Instructions to follow
For this exercise, reproduce the entries below exactly, but only from the line containing "[tabpanel] (203, 1526)" through the line containing "[البحث] (72, 28)", both included.

*** Opening of Data for this exercise ***

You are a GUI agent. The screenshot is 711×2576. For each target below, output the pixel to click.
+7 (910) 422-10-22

*** Close of Data for this exercise ***
*** Opening of Data for this exercise ***

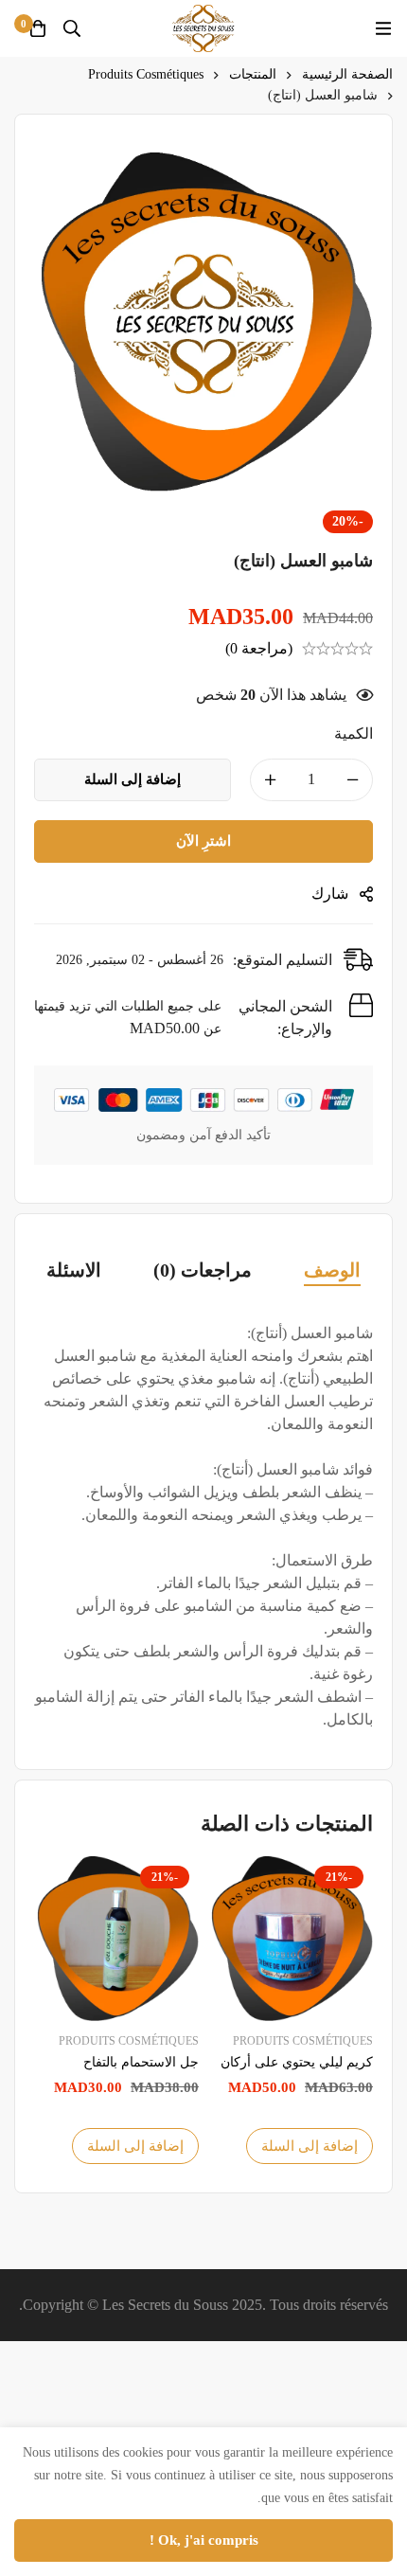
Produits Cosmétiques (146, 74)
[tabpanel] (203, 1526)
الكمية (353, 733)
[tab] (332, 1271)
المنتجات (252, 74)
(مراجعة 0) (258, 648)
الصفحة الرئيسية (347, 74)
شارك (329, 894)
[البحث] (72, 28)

*** Close of Data for this exercise ***

Task output
[tabpanel] (203, 1526)
الكمية (353, 733)
[tab] (332, 1271)
المنتجات (252, 74)
(مراجعة 0) (258, 648)
الصفحة الرئيسية (347, 74)
شارك (329, 894)
[البحث] (72, 28)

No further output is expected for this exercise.